CELINE SCIAMA EFA ADèLE HAENEL

Film review: Portrait of a Lady on Fire (2019)

The hidden life of empowering women

Mighty waves are striking the small craft nearing the majestic, cliff covered coast of northwestern France. Among the group of men remaining in silence is a dark-haired woman with a firm attitude and slightly masculine facial features. One of the powerful water sweeps take away a crate from the barge, so the woman jumps into the sea heedlessly. A few minutes later, we find out, that lady Marianne - starring Noémie Merlant- jumped to save three blank canvases from the depths of dark water. Opening minutes of Céline Sciamma's new feature film Portrait of a Lady on Fire hint us an extraordinary 120 minutes of period drama in which the common societal norms are questioned and shifted away and the universal values of femininity are pushed into the first plan.

 

 

The chaotic days of the French royalty

 

The film follows Marianne a bold and unknown 19th-century painter, who takes on the job of creating a wedding portrait of Lady Héloïse - played by Adèle Haenel. As Héloïse resists marriage and has already managed to drive one painter into the madness, Marianne plays the lady’s maid so she could observe her model by day and paint her portrait at night. Soon, the two women on the rocky shore of Bretagne, start discovering the melancholy and pain of one another, in the terminal moments of what seems as their liberty.

 

 

The intimate destinies of ladies

 

 

By placing Marianne and Héloïse in a secret observer/secret observed relation, director Sciamma builds an emotional and psychological charge between the leads. The decision that both of them are simultaneously in both positions, the observers and the observed, gives us, the viewers a deeper understanding of them.

 

 

Héloïse, in her traditional social role, of a woman whose fate "to get married" is determined and is expected to reconcile with it sooner or later is much more than an angsty bourgeoisie girl.

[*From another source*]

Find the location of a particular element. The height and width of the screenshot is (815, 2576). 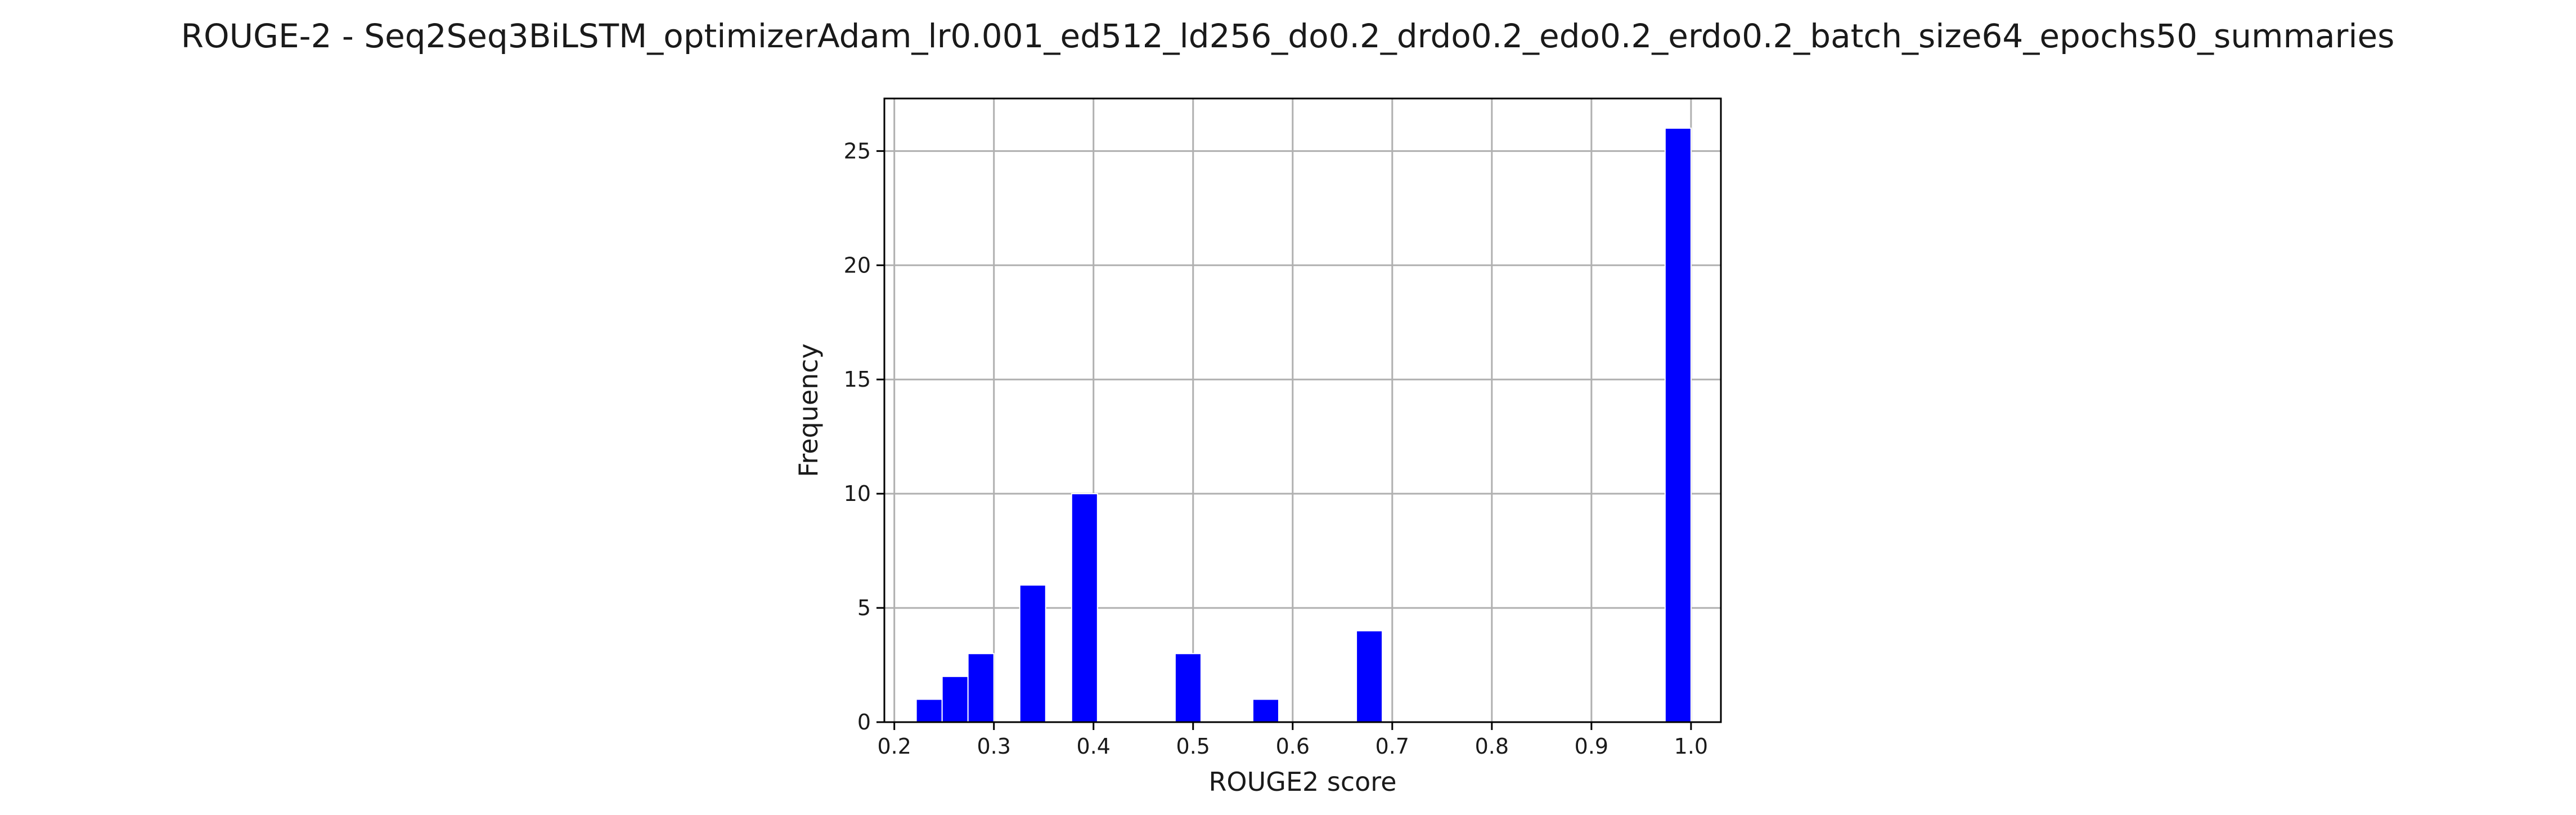

y-axis-label: Frequency is located at coordinates (808, 410).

Same goes for the Marianne, she might be the invisible and insignificant artist whose works will never become famous, and her love for the craft might go way beyond the need for fame and proving to others, but there is nothing romantic or noble about it.

 

 

Sciama doesn't waste the opportunity to tell more intriguing stories even with her supporting characters, the maid Sophie - starring Luàna Bajrami- and the countess - starring Valeria Golino. So a “wicked” Countess, slowly opens up to reveal that she accepted her social role (whether she liked it or not) and that her intentions towards Héloïse are truly the best she can perceive when taking into the account the time and place of the events. Maid Sophie and her unwanted pregnancy surely work as a catalyst that opens up intimacy among other characters, but there is also a certain empowering strength of her actions in general.

 

 

The three twists with painting canvases

 

 

Three canvases from the opening minutes of the film are used as the three anchor points for the film development/ are turning points in the film. While Marianne is working on each canvas, certain emotions start emerging on the surface, an intimacy between her and Héloïse raises and a film gets a specific shift in colours, lights as well as the locations.

 

Portrait of a Lady on Fire doesn't directly refer to any specific art history figures, but up to a certain point, it is noticeable that works of Mary Cassatt - specifically Five O’Clock Tea, The Lodge, In the Lodge - and Claude Monet -paintings on the Brittany shore: Woman with a Parsol, The Cliff Walk at Pourville, The Cliff, The Beach And The Falaise D - are translated into film frames.

 

Overall, Portrait of a Lady on Fire is an unconventional and daring period drama about art, love and freedom. With a highly feminist approach towards emotions and intriguing references to the works of impressionist painters, it is a film that tackles the idea of the muse in a genuine, and so far unseen way. 

 

 

NB: So far, the film has won the Best Screenplay and Queer Palm Award at this year’s Cannes Film Festival and director Sciamma has won European Screenwriter award at this years EFA. It is also nominated for the Golden Globe in Best Motion Picture - Foreign Language category.